Supreme Court’s Silence on “Control” Under the Takeover Regulations

Early last year, the Securities Appellate Tribunal (SAT) had passed an order in the Subhkam case holding that protective provisions in shareholders’ agreements (such as affirmative rights) adopted by investors do not amount to “control” for purposes of the SEBI Takeover Regulations. Although SEBI had initiated an appeal before the Supreme Court, the matter has now been disposed off by the Supreme Court without a decision on the question of law as that became infructuous due to changes in factual circumstances. Bar & Bench has a report containing the Supreme Court’s order.
While the SAT order had earlier provided relief to the investor community that customarily seeks protective provisions in contractual documentation, the Supreme Court has disturbed the equilibrium by effectively nullifying the broader implications of the SAT order in the following words:
Keeping in view the above changed circumstances, it is in the interest of justice to dispose of the present appeal by keeping the question of law open and it is also clarified that the impugned order passed by the SAT will not be treated as a precedent.

After going around an entire circle, the question of law is now again left open to interpretation. It remains to be seen as to what kind of stance SEBI would adopt both as to past as well as future cases. The issue is more acute under the new Takeover Regulations of 2011 where financial investors can acquire up to 25% of the company without making a mandatory open offer as opposed to the previous 15%.

About the author

Umakanth Varottil

Umakanth Varottil is an Associate Professor at the Faculty of Law, National University of Singapore. He specializes in corporate law and governance, mergers and acquisitions and cross-border investments. Prior to his foray into academia, Umakanth was a partner at a pre-eminent law firm in India.

1 comment

  • Quite right, that last statement.
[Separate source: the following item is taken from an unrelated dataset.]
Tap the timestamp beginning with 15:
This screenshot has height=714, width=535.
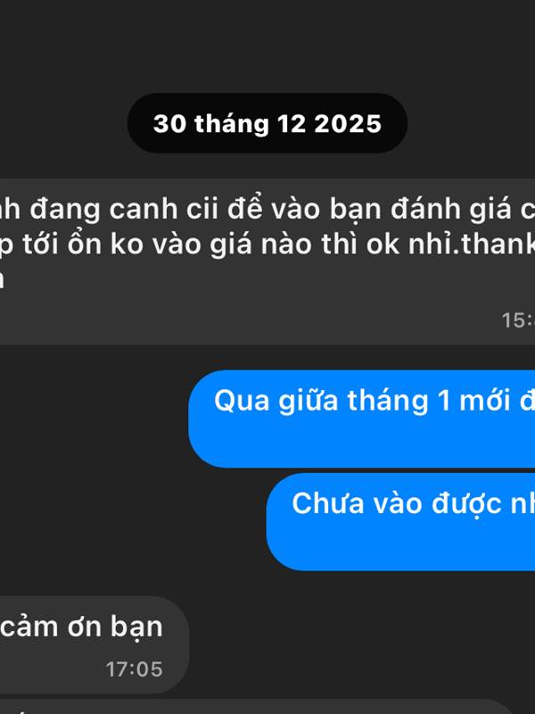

In fact, if the SEBI continues to press its stand, the positive implications of headroom that the new Code has created for the PE players by raising the trigger to 25% potentially stand to be nullified, for the obligation to make the open offer will than arise under the "control" provision.

    A very pertinent question to ask would be whether the Supreme Court can direct the stakeholders to disregard the teaching of the order passed by a tribunal acting entirely within its jurisdiction.